▶ [O QUE FAZER]:
1. Atualize o trecho do texto sobre violência no namoro a começar em "Nos últimos cinco" e a seguir até "24 mil alunos.", escrevendo "Polícia de Segurança Pública" no lugar de "PSP".
2. Responda com base no texto sobre violência no namoro:
(a) Quantas denúncias de jovens recebeu a PSP em 2019?
(b) Quantos alunos participaram nas ações de sensibilização do programa Escola Segura no último ano letivo?
(c) Que funções exerce Daniel Cotrim na APAV?
3. Prossiga o texto sobre violência no namoro a partir do ponto em que ele termina.

▶ [TEXTO FORNECIDO]:
★ ★ ★ ★ ★ ★ ★
A tendência de redução mantém-se também entre os mais jovens. Também entre a faixa etária compreendida, entre os 13 e 25 anos, a diminuição é notada: 500 denúncias no ano passado (dados ainda provisórios). “Estamos em crer que para este decréscimo contribui também o trabalho de proatividade da PSP, nomeadamente através das ações de sensibilização junto da comunidade escolar”, refere fonte daquela força de segurança que vinca que a diminuição das queixas “é muito relevante. Nestas ações abordamos os tipos mais comuns de violência, desde a física, passando pela restrição ou proibição de contactos com outras pessoas do círculo de amigos da pessoa violentada, restrições à forma de vestir ou de conviver, etc.”.
Nos últimos cinco anos, entre os mais jovens, a PSP recebeu mais de 3 mil denúncias, sendo 2019 (845) o período com mais queixas. Em 2018 foram 703, em 2020 o registo foi de 688 e em 2021 de 733. “As vítimas, ou qualquer outra pessoa que seja testemunha, devem apresentar queixa nas esquadras ou procurar ajuda junto das equipas da Escola Segura ou das equipas de Proteção e Apoio à Vítima”, apela a PSP.
No âmbito do programa Escola Segura, no último ano letivo, a PSP fez 1297 ações de sensibilização relacionadas com a temática da violência no namoro e que contaram com a participação de 24 mil alunos.
Para a Associação Portuguesa de Apoio à Vítima (APAV) é essencial vincar que, tal como na violência doméstica, nestes casos há uma “cifra negra” que pode esconder uma realidade mais preocupante do que aquela que o número de denúncias revela. “Não podemos dizer face ao decréscimo de denúncias que há uma diminuição do tipo de crime”, diz Daniel Cotrim, psicólogo e o responsável pela área de violência doméstica e de género da APAV. “Acreditamos que o número negro pode ser mais elevado. Por outro lado, haver uma diminuição do número de denúncias é importante porque significa que as campanhas de prevenção e sensibilização estão a surtir efeito.”
"Nestas ações abordamos os tipos mais comuns de violência, desde a física, passando pela restrição ou proibição de contactos com outras pessoas do círculo de amigos da pessoa violentada, restrições à forma de vestir ou de conviver, etc.”.
★ ★ ★ ★ ★ ★ ★
▶ [LINHAS DE DADOS]:

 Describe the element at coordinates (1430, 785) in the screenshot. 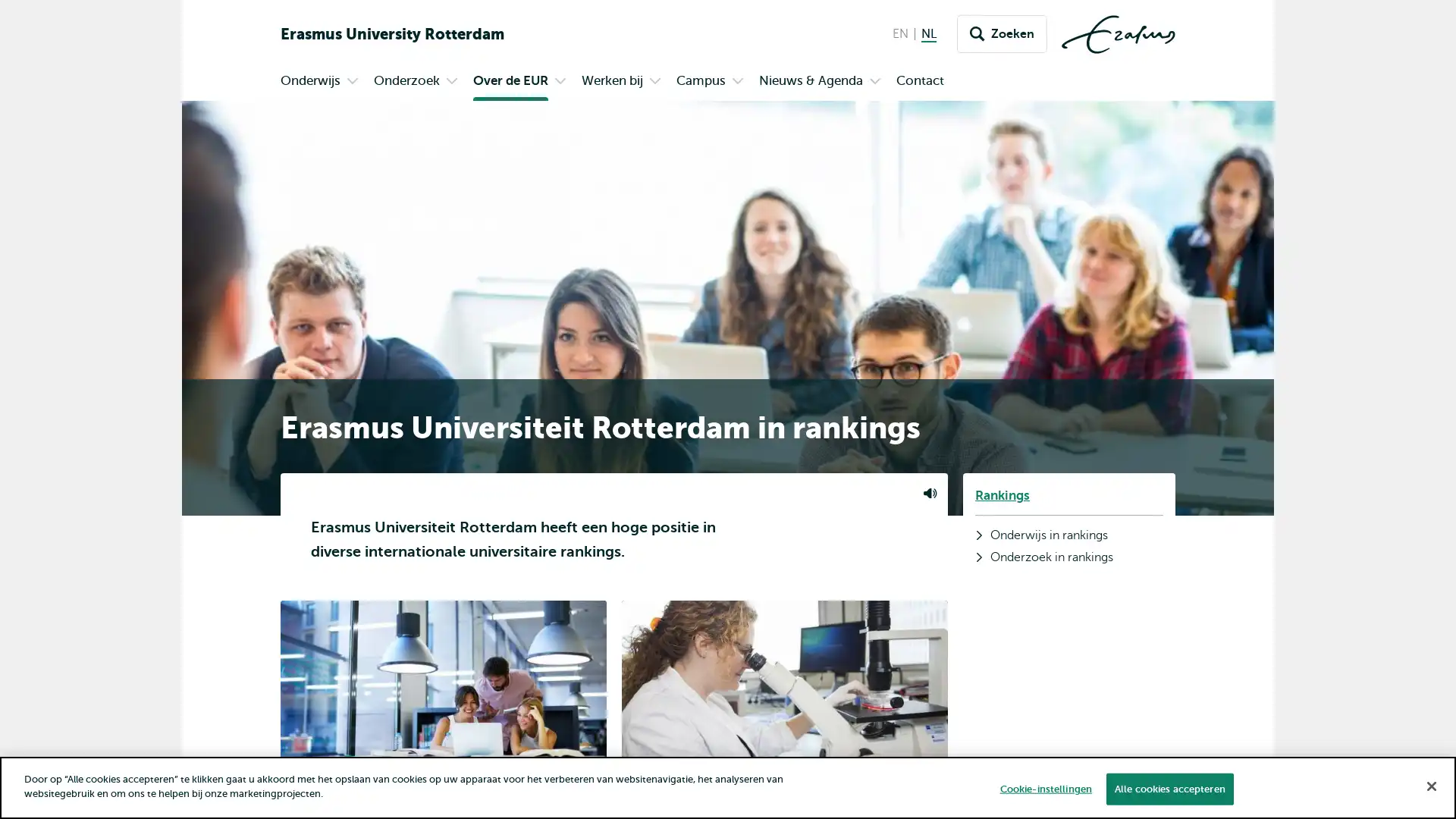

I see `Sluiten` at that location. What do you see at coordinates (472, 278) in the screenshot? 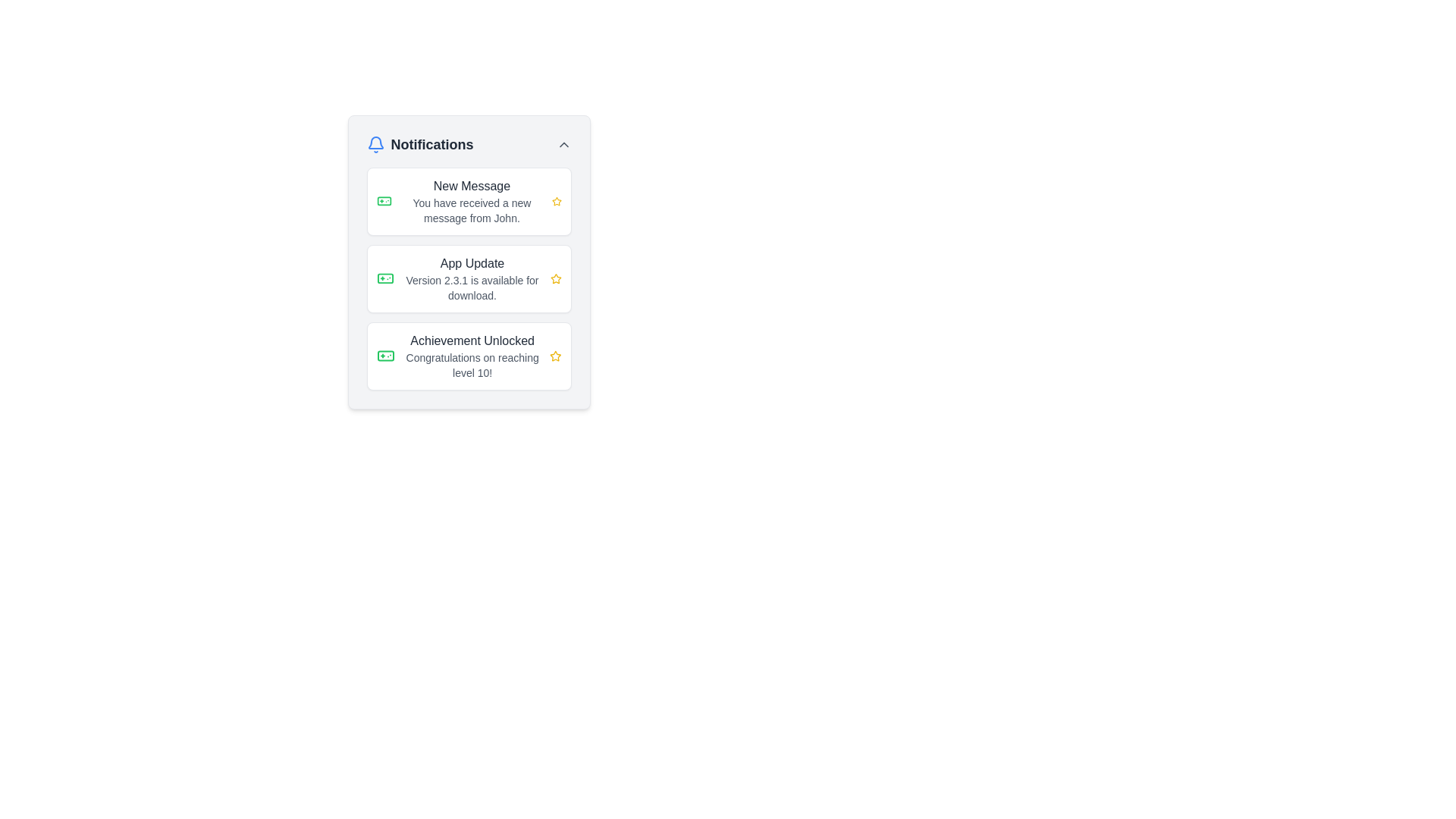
★ ★ ★ ★ ★ ★ ★
▶ [RESPOSTAS DO EXERCÍCIO]:
1.
Nos últimos cinco anos, entre os mais jovens, a Polícia de Segurança Pública recebeu mais de 3 mil denúncias, sendo 2019 (845) o período com mais queixas. Em 2018 foram 703, em 2020 o registo foi de 688 e em 2021 de 733. “As vítimas, ou qualquer outra pessoa que seja testemunha, devem apresentar queixa nas esquadras ou procurar ajuda junto das equipas da Escola Segura ou das equipas de Proteção e Apoio à Vítima”, apela a Polícia de Segurança Pública.
No âmbito do programa Escola Segura, no último ano letivo, a Polícia de Segurança Pública fez 1297 ações de sensibilização relacionadas com a temática da violência no namoro e que contaram com a participação de 24 mil alunos.

2.
(a) 845 denúncias.
(b) 24 mil alunos.
(c) É psicólogo e responsável pela área de violência doméstica e de género da APAV.

3.
Ciúme, pressão, ameaças, sexo
O fenómeno da violência no namoro, diz ainda o psicólogo, imita muitas vezes o da violência doméstica. Também aqui o controlo constante da vítima por parte do agressor dificulta a denúncia. “Há muitas jovens que nem dizem aos pais que namoram, quanto mais denunciar. Isto é mais uma barreira”, aponta Cotrim. “No século XXI continuamos a ouvir raparigas de 12, 13, 14 ou 15 anos a dizerem que os pais não as deixam namorar e, se souberem, ficam de castigo. Esta desigualdade e discurso patriarcal continua muito vincado nesta forma de violência. Temos de envolver as famílias e as comunidades nestes processos”, defende.
As vítimas são maioritariamente do género feminino e “raramente” são as próprias a pedir ajuda. À APAV os casos chegam por via de professores que se apercebem das relações violentas ou porque a vítima confidenciou.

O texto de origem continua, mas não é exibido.